_Aufgabenstellung_
Schreiben Sie den Textauszug über die Zerstörung kultureller Milieus in der ehemaligen DDR vollständig und ohne jede Änderung ab.

Zu Recht verweist der Philosoph auf den Unterschied zwischen der Zerstörung einer Produktionsebene und die einer Kultur. Viele DDR Bürger haben dies über 20 Jahre durchleiden müssen. „Die administrative `Abwicklung` von Akademien, Hochschulen, Museen, die Umstellung von Theater, Film und Literatur auf die im Westen eingespielten Modelle von Markt und Subvention sind ja im Effekt noch schlimmer als die Zerstörung von Produktionskapazitäten in anderen Sektoren. Denn die intellektuellen Kapazitäten lassen sich, wenn man die Produktion für zwei, drei oder fünf Jahre unterbricht, nicht mehr regenerieren. Geknickte Biographien sind in jedem Fall eine Katastrophe. Jedoch lassen sich industrielle Kapazitäten unter anderen Bedingungen ersetzen. Zerfallene kulturelle Milieus lassen sich nicht in gleicher Weise wieder aufbauen. Wenn sie ruiniert sind, sind sie es ein für allemal“. Und das Empfinden ehemalige DDR auch heute noch so als „die Katastrophe“ der zerfallenen nicht wieder aufzubauenden Milieus. (2)

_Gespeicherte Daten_

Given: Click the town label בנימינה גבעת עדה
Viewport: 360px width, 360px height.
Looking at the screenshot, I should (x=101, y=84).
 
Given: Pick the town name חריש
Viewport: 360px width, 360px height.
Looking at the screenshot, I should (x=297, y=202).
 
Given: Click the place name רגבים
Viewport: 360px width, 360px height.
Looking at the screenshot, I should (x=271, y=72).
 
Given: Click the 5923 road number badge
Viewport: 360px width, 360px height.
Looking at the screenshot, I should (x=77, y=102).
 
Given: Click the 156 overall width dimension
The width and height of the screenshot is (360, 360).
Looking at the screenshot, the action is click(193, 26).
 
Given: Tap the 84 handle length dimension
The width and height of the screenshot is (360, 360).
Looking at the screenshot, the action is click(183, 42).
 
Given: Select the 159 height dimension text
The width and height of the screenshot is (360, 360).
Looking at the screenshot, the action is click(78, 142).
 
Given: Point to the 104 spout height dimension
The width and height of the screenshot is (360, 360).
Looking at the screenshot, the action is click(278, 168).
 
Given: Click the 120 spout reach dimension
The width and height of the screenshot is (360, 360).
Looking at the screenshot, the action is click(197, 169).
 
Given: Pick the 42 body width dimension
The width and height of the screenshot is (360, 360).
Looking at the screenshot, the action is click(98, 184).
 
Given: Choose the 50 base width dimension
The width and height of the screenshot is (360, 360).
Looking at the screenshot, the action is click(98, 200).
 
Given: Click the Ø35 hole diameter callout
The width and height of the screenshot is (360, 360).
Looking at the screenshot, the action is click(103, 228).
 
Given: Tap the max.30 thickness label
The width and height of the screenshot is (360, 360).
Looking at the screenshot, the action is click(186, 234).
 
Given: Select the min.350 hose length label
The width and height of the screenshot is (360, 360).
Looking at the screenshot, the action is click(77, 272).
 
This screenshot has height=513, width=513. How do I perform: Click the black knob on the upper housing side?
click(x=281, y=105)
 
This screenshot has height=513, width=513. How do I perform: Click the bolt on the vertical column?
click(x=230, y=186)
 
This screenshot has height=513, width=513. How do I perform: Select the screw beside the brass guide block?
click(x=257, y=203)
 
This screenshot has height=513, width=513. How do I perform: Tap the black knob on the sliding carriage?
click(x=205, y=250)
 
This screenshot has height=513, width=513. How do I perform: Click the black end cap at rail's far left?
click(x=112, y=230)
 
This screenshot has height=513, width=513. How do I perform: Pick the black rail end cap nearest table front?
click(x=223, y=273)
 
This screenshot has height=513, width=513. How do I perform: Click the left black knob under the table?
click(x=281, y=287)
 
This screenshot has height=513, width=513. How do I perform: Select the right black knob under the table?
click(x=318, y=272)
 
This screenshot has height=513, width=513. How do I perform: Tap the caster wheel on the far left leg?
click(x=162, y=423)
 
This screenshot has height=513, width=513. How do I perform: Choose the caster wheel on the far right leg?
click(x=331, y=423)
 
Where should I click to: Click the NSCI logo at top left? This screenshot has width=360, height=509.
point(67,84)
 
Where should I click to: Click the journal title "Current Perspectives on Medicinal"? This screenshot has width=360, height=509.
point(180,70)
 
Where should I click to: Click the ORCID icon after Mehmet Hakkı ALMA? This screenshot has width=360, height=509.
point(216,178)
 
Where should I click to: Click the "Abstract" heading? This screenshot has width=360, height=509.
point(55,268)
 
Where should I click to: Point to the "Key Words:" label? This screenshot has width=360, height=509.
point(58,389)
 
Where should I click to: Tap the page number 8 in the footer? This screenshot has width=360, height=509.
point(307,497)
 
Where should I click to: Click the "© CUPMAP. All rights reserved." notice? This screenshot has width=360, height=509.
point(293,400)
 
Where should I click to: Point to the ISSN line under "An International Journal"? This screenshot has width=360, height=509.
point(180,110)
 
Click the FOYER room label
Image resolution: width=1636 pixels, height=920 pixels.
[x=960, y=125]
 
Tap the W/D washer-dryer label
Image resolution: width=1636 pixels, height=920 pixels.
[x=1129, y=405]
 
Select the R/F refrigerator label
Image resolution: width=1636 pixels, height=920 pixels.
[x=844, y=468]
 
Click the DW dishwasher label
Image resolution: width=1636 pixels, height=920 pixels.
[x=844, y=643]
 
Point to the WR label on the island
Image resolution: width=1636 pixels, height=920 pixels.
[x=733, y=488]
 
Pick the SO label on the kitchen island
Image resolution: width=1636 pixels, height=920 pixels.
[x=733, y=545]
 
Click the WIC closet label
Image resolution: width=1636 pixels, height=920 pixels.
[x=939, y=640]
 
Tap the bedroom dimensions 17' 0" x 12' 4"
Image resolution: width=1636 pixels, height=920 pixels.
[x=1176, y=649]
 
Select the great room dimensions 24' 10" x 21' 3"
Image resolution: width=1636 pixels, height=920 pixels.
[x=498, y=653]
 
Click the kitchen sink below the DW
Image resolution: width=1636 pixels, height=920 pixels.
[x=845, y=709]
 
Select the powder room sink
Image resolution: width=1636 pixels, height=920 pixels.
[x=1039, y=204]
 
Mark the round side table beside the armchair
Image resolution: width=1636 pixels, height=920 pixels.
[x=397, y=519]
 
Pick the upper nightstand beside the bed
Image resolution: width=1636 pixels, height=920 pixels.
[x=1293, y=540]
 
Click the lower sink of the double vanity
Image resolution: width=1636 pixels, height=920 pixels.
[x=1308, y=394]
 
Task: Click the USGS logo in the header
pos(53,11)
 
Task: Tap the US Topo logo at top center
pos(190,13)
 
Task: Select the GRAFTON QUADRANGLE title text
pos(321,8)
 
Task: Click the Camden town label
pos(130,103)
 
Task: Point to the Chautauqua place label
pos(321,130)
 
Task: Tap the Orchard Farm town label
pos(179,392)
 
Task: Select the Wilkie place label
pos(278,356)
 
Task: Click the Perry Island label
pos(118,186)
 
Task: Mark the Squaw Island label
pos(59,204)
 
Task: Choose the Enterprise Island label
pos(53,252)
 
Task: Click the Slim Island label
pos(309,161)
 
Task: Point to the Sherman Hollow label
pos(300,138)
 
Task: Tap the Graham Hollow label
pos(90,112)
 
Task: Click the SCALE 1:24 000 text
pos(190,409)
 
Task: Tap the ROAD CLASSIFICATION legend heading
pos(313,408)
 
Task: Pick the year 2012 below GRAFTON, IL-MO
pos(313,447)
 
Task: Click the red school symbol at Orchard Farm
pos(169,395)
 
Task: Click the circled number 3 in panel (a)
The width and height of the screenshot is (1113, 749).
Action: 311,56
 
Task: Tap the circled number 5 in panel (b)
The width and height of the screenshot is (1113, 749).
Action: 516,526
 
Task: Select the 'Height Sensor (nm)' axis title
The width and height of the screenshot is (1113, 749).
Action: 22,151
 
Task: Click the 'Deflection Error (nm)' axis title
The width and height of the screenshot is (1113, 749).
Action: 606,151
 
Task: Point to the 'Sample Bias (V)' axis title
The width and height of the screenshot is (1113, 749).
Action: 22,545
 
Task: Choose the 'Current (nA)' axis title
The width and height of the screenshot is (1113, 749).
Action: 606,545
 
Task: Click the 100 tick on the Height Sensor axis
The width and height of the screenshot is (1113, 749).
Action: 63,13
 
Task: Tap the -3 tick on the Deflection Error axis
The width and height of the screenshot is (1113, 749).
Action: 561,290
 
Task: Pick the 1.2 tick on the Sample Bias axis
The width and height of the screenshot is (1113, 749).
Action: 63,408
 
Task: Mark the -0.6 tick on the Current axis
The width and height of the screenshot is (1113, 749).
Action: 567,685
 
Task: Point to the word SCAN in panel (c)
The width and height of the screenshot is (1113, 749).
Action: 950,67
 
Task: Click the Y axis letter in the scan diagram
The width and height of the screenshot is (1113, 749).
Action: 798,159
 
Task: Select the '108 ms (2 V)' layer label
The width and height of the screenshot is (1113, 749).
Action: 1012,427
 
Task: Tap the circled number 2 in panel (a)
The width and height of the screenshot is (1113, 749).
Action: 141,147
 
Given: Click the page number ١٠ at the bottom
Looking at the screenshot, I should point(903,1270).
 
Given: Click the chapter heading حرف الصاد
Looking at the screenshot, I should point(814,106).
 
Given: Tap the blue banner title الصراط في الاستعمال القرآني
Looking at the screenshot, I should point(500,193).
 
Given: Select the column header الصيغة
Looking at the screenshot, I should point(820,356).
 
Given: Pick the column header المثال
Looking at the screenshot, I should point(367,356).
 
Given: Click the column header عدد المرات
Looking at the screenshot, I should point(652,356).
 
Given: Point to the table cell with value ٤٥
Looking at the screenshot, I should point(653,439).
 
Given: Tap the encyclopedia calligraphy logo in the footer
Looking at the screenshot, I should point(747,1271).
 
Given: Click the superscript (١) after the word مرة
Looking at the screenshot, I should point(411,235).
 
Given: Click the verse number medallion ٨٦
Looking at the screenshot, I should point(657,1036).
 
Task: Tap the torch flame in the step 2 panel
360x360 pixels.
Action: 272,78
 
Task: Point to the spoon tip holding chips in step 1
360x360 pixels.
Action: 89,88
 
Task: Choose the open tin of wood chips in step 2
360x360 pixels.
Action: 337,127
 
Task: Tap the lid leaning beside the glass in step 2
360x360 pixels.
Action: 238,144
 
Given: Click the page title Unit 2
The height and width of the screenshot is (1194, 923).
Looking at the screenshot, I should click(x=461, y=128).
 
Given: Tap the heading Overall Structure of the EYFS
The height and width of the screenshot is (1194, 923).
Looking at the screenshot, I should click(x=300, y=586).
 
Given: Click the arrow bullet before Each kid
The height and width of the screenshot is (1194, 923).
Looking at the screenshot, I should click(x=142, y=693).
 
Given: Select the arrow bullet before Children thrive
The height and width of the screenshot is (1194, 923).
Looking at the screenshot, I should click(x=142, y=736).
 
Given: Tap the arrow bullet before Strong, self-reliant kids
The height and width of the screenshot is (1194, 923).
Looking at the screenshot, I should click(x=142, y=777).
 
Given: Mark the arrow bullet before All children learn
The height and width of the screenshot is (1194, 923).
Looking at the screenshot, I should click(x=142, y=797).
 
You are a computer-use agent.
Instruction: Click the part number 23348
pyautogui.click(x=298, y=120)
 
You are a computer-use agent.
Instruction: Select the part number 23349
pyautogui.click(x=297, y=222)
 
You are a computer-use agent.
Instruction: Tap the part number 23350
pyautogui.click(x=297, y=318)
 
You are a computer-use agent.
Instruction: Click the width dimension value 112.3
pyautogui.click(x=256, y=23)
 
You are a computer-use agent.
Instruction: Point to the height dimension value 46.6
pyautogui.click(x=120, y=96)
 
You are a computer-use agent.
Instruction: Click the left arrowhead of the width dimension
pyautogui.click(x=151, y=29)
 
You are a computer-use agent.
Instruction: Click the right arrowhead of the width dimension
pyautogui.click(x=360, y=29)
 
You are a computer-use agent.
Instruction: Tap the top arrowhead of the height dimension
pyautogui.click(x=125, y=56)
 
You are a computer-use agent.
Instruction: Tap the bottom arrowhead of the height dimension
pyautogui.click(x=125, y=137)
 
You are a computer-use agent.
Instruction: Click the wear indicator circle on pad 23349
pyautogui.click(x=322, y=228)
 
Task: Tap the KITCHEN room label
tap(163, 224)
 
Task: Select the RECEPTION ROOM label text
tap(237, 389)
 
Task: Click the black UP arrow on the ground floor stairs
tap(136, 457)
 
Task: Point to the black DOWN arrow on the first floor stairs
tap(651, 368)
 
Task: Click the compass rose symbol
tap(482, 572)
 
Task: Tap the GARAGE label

_Lösung der Aufgabe_
Zu Recht verweist der Philosoph auf den Unterschied zwischen der Zerstörung einer Produktionsebene und die einer Kultur. Viele DDR Bürger haben dies über 20 Jahre durchleiden müssen. „Die administrative `Abwicklung` von Akademien, Hochschulen, Museen, die Umstellung von Theater, Film und Literatur auf die im Westen eingespielten Modelle von Markt und Subvention sind ja im Effekt noch schlimmer als die Zerstörung von Produktionskapazitäten in anderen Sektoren. Denn die intellektuellen Kapazitäten lassen sich, wenn man die Produktion für zwei, drei oder fünf Jahre unterbricht, nicht mehr regenerieren. Geknickte Biographien sind in jedem Fall eine Katastrophe. Jedoch lassen sich industrielle Kapazitäten unter anderen Bedingungen ersetzen. Zerfallene kulturelle Milieus lassen sich nicht in gleicher Weise wieder aufbauen. Wenn sie ruiniert sind, sind sie es ein für allemal“. Und das Empfinden ehemalige DDR auch heute noch so als „die Katastrophe“ der zerfallenen nicht wieder aufzubauenden Milieus. (2)